(Screen-element location records)
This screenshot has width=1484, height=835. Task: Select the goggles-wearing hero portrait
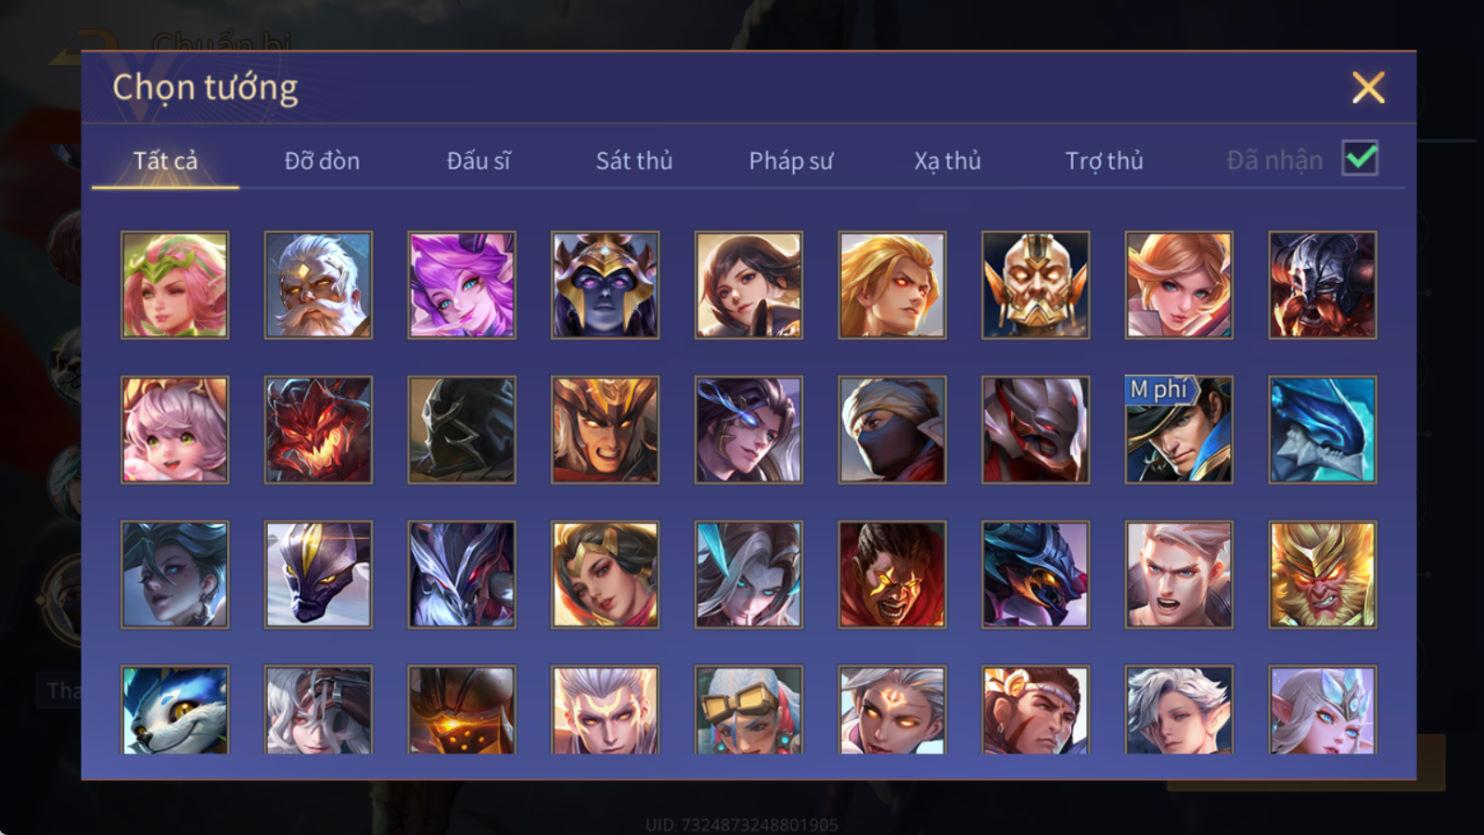tap(748, 710)
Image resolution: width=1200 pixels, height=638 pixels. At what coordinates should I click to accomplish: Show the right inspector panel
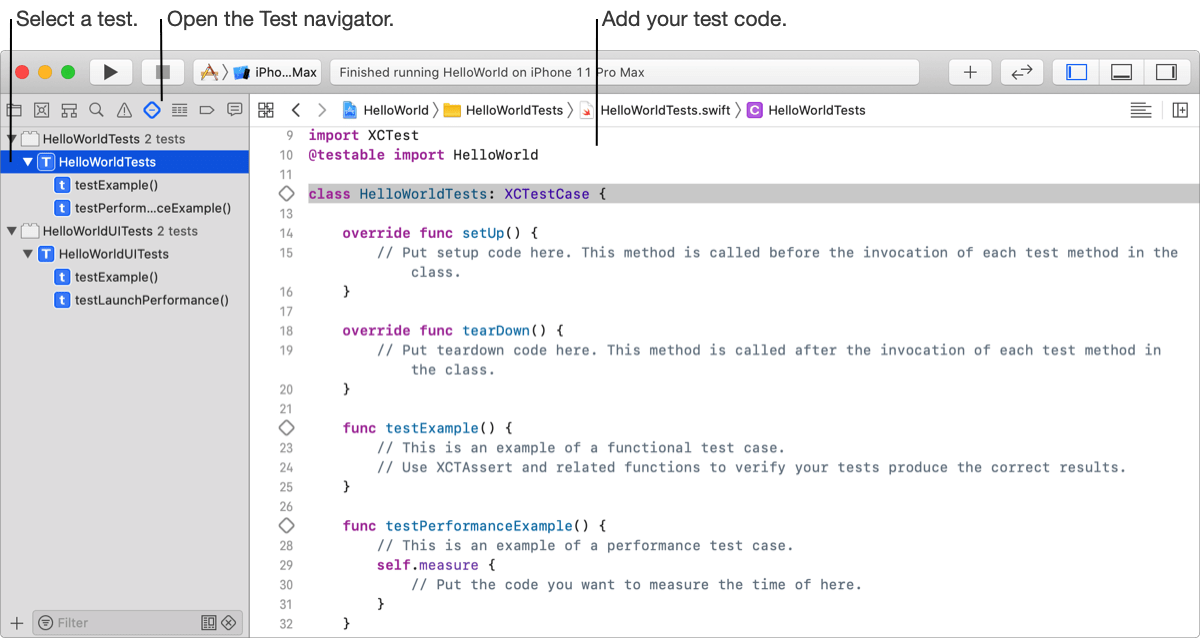[x=1167, y=71]
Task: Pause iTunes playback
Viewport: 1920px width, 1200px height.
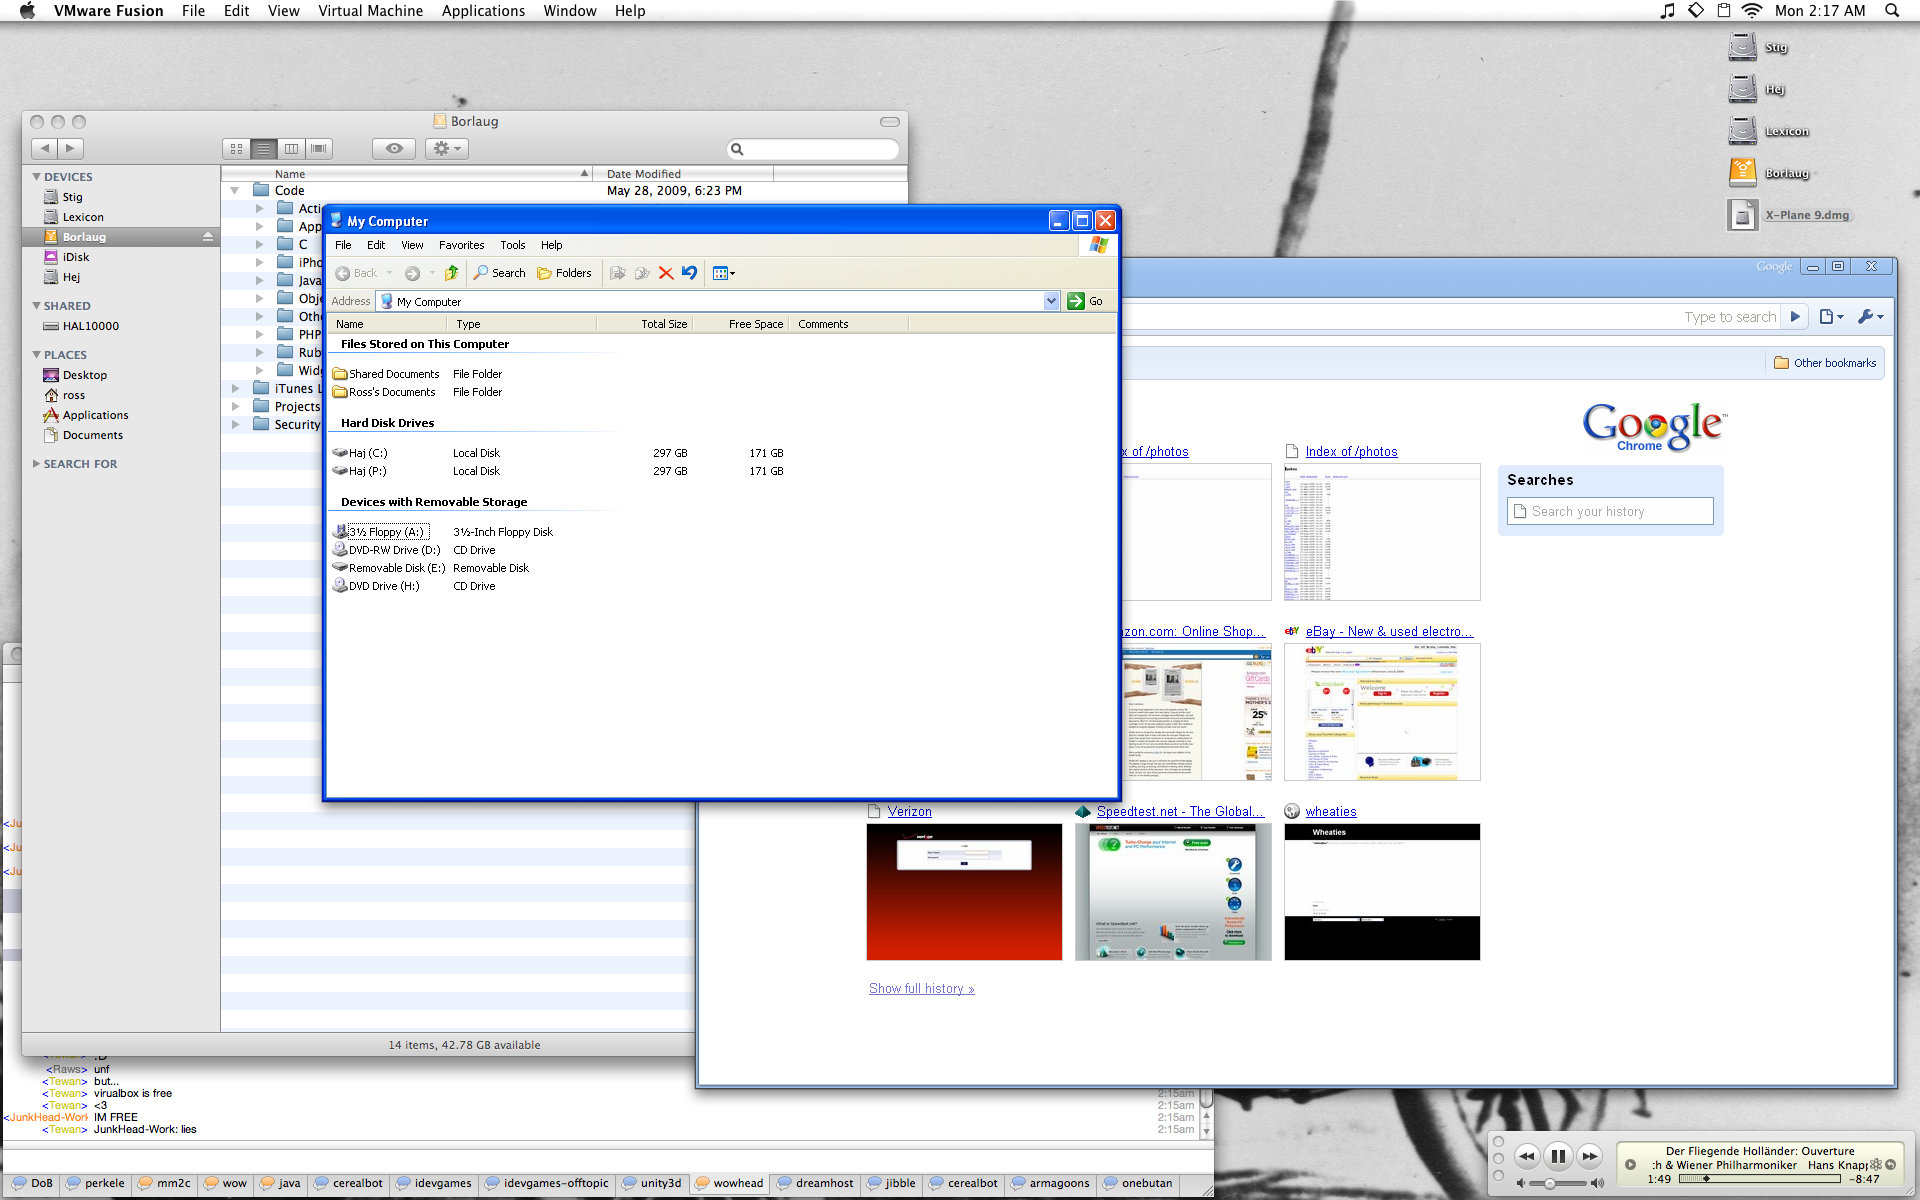Action: click(1557, 1157)
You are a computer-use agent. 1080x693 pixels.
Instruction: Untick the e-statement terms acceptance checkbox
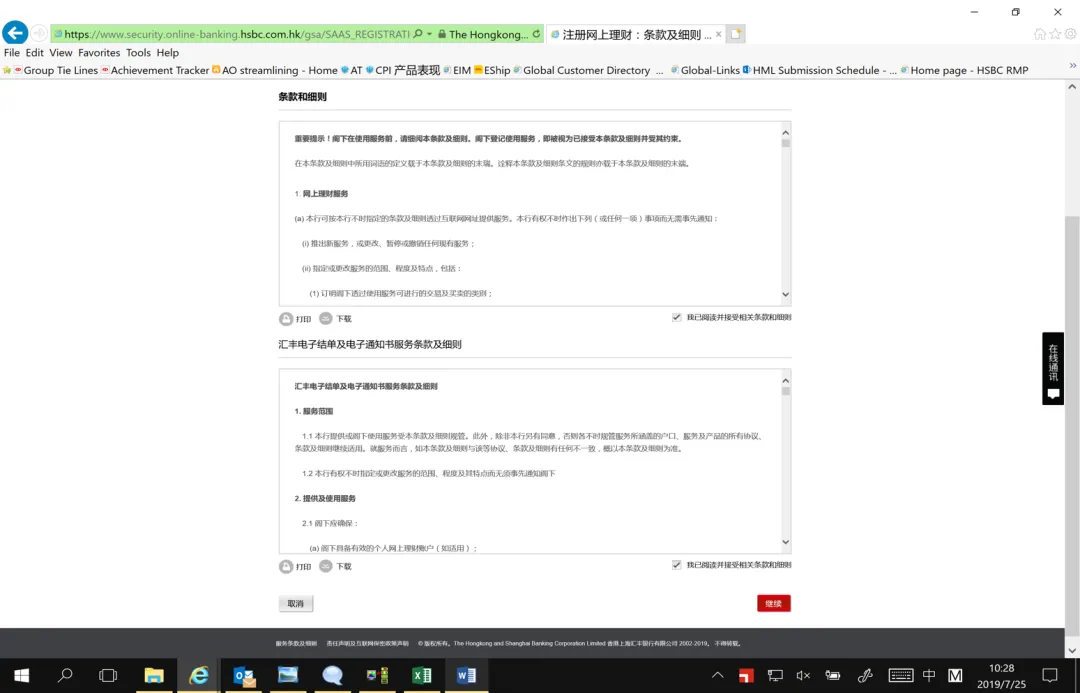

• _Aim_: Edit everything from the line containing "You are a computer-use" down to the end of the records by replacing "Untick" with "Uncheck", keeping all else unchanged. Leave the pictures out of your answer.

• _Exercise result_:
You are a computer-use agent. 1080x693 pixels.
Instruction: Uncheck the e-statement terms acceptance checkbox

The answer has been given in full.